Hasuru Honnu ("Green Gold") is a botanical/autobiographical novel by B. G. L. Swamy. This book won him the Kendra Sahitya Academy award given by the Government of India. As a result, Gundappa and Swamy became the first father and son duo to win this award.

Hasuru honnu is a treatise on some familiar and unfamiliar botanical specimen, but it is also a travelogue enlivened by human drama and humor. Students of Advanced Botany undertake scientific tours in the company of their teachers for the identification and collection of botanical specimens. Swamy was deeply interested in history and the fine arts such as music, painting and architecture. Thus, as an artist and a scientist, he could explore and explain the world of botany in the light of a wider understanding. He describes the externals of a specimen with vivid precision and technical detail, but his account of the genus and species is only a prelude to a livelier non-technical account of its appearance, its locations and practical uses. Sometimes the reader is treated to an excursion into the past to discover how the specimen claimed attention by figuring in well-known literary works of antiquity.
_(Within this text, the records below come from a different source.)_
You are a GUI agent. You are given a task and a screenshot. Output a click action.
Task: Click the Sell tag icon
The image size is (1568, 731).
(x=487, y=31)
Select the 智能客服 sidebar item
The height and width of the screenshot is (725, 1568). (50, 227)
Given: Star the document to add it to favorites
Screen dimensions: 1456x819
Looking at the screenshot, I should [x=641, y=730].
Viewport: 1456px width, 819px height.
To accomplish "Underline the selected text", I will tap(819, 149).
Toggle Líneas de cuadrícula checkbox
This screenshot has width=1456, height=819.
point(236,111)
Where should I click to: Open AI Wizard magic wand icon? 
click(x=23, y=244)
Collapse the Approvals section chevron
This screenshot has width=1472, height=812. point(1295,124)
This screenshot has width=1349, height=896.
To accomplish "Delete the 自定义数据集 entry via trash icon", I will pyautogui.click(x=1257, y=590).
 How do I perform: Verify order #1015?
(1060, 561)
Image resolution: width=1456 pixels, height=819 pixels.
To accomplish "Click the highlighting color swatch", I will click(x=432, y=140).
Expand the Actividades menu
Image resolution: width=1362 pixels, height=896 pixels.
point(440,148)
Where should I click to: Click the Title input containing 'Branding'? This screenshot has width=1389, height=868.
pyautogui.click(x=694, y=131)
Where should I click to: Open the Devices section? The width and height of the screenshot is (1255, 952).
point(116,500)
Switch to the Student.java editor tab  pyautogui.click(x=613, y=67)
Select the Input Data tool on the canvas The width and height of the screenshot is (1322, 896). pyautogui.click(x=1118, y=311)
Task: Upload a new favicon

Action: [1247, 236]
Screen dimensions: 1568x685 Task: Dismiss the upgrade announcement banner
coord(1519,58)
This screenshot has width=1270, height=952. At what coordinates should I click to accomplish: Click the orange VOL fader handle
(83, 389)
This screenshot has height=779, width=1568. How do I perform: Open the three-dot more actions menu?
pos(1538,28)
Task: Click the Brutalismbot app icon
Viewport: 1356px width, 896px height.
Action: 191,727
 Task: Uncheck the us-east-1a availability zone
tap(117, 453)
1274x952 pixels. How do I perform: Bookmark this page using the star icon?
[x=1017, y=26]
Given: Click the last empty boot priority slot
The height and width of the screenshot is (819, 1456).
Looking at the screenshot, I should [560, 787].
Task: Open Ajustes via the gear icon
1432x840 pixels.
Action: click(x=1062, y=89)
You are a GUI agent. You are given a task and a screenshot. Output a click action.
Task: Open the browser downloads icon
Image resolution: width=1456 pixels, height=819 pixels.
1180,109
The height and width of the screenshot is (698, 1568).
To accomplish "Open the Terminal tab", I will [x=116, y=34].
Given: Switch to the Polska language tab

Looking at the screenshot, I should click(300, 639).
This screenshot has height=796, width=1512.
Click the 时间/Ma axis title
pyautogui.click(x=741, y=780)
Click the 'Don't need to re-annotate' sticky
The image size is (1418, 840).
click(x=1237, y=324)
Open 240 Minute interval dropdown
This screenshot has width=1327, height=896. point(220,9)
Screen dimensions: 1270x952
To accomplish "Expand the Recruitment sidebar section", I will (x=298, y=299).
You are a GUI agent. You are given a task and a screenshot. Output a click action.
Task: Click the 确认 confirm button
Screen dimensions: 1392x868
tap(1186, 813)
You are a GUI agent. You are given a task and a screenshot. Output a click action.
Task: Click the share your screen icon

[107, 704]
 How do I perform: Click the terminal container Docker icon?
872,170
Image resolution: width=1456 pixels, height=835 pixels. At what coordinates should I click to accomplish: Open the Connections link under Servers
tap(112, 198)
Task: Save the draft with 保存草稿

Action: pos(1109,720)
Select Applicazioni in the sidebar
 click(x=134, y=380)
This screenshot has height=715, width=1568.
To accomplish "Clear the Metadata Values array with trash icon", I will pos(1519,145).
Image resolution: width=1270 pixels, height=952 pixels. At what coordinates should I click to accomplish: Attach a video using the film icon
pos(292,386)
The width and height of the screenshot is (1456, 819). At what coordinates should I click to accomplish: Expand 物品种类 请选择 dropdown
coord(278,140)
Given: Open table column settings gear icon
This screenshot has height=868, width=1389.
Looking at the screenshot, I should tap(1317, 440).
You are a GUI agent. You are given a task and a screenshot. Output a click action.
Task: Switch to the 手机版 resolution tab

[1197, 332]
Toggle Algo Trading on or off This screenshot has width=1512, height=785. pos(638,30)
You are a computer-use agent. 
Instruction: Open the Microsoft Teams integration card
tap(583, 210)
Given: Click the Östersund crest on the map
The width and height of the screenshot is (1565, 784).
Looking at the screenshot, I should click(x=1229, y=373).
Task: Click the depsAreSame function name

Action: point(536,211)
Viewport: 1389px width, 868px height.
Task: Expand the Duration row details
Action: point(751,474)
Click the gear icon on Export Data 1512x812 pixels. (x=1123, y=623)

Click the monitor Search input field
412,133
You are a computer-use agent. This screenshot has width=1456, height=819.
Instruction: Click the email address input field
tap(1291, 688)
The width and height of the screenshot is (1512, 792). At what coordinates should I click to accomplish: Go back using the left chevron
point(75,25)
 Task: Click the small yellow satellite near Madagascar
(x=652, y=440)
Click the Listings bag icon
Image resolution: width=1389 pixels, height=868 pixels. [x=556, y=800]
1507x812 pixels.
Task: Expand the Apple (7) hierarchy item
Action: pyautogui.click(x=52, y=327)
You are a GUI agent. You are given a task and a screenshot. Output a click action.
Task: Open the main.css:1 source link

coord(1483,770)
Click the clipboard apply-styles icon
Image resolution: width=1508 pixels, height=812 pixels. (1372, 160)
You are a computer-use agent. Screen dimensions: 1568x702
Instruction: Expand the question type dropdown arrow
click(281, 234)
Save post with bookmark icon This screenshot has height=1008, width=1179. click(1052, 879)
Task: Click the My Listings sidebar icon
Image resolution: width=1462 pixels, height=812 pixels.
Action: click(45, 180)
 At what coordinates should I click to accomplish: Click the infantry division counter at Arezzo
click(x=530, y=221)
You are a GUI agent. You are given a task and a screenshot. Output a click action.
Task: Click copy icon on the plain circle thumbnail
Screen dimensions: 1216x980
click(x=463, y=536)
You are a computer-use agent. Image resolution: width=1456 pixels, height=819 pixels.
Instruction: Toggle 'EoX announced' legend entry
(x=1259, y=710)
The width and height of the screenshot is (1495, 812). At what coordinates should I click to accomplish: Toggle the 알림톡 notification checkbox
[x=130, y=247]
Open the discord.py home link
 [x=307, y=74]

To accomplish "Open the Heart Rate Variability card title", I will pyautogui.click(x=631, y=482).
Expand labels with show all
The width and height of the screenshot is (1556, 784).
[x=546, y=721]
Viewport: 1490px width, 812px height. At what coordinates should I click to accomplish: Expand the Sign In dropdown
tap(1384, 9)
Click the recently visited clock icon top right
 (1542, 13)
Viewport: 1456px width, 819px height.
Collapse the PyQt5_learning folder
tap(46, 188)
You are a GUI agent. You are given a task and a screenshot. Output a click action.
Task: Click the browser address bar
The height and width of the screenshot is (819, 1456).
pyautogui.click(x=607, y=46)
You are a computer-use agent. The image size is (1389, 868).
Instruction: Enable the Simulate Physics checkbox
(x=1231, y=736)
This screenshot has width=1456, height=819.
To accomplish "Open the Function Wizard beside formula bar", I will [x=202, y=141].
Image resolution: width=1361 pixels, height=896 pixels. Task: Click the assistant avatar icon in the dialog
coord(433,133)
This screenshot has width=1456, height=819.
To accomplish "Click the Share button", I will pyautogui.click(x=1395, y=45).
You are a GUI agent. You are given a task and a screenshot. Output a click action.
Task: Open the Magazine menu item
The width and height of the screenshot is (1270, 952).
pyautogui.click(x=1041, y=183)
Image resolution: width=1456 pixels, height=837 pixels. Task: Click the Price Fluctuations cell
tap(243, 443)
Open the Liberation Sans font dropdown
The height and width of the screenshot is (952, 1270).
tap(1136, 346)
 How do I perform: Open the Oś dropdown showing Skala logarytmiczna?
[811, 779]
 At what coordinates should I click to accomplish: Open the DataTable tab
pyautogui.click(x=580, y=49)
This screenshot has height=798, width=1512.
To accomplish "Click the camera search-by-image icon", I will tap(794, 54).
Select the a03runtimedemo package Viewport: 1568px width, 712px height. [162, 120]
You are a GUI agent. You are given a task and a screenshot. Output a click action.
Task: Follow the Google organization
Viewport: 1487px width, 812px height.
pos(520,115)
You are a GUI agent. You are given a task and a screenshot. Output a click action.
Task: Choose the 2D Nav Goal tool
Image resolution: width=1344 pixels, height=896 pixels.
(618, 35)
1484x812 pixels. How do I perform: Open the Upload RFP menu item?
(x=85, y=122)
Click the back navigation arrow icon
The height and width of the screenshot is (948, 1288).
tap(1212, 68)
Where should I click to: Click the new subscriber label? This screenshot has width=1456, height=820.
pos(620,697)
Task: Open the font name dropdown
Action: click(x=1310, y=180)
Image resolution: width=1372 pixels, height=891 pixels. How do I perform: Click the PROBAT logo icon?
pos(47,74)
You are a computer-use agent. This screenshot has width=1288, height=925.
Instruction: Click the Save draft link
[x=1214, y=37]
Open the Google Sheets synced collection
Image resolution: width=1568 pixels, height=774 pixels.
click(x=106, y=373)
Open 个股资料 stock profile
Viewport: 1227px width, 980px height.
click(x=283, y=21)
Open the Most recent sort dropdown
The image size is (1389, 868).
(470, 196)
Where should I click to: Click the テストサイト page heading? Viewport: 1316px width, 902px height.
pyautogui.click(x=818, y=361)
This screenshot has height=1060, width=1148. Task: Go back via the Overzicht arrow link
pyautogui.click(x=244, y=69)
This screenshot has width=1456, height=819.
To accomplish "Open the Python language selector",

The book thus unfolds before the reader the abundant riches and the endless variety of the botanical world and the hundred ways in which it helps humans. The human variety and the different characters all memorably visualized provide ample scope for portraying dramatic situations of all kinds, from the comic to the romantic. The book primarily deals with the world of plants, but it deals also with the world of humans. Hasiru honnu is as informative as it is delightful. It won him the 'Sahitya Akademi Award' in 1978.